### Jobs
1 - Sum up the flood funding post in two sentences.
2 - Please swap "Given" for "Instruction" in the rows, starting at the first row and stopping after the line that has "click(x=111, y=61)", and leave everything else unchanged.

### Excerpt
Tag Archives: Province

Government Comes Through Big With Flood Funding Support

UPDATED – See below
Today (June 26, 2019) Parliamentary Secretary for Emergency Preparedness Jennifer Rice was back in town with an announcement. You can watch and listen to the whole thing below but here is the spoiler: We are getting pretty much what we asked for – $53 Million!!

UPDATE (June 27,2019):
The City of Grand Forks has created a FAQ page in response to questions people have asked as a result of this announcement. Follow the link above to find some answers to some of your questions.

The text of the press release is below

For immediate release

Canada and BC work in partnership to help protect residents and businesses of Grand Forks from disastrous impacts of flooding

Grand Forks, British Columbia, June 26, 2019-Now more than ever, communities need help adapting to the frequent and intensifying weather events caused by climate change. Reducing the impact of natural disasters such as flooding is critical to keeping Canadian families safe, protecting local businesses and supporting a strong economy.

### Provided records
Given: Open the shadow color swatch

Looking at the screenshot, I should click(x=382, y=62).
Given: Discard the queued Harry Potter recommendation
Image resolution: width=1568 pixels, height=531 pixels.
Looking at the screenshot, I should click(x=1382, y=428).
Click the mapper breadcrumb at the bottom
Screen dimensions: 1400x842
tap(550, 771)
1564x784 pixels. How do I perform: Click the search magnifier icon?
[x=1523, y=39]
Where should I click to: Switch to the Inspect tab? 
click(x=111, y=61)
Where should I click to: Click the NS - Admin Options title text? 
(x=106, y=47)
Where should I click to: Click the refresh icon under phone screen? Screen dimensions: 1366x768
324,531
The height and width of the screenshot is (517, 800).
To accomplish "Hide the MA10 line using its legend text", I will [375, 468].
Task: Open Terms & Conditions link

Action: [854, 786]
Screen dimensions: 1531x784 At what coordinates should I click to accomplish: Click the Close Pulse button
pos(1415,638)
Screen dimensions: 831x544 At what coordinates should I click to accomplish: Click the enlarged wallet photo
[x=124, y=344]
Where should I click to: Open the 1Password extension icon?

### Outputs for the tasks
1 - On June 26, 2019, Parliamentary Secretary for Emergency Preparedness Jennifer Rice announced that pretty much what was asked for, $53 million, would be provided. A June 27, 2019 update says the City of Grand Forks created a FAQ page to answer questions raised by the announcement, and the press release that follows states that Canada and BC are working in partnership to help protect Grand Forks residents and businesses from flooding.

2 -
Instruction: Open the shadow color swatch

Looking at the screenshot, I should click(x=382, y=62).
Instruction: Discard the queued Harry Potter recommendation
Image resolution: width=1568 pixels, height=531 pixels.
Looking at the screenshot, I should click(x=1382, y=428).
Click the mapper breadcrumb at the bottom
Screen dimensions: 1400x842
tap(550, 771)
1564x784 pixels. How do I perform: Click the search magnifier icon?
[x=1523, y=39]
Where should I click to: Switch to the Inspect tab? 
click(x=111, y=61)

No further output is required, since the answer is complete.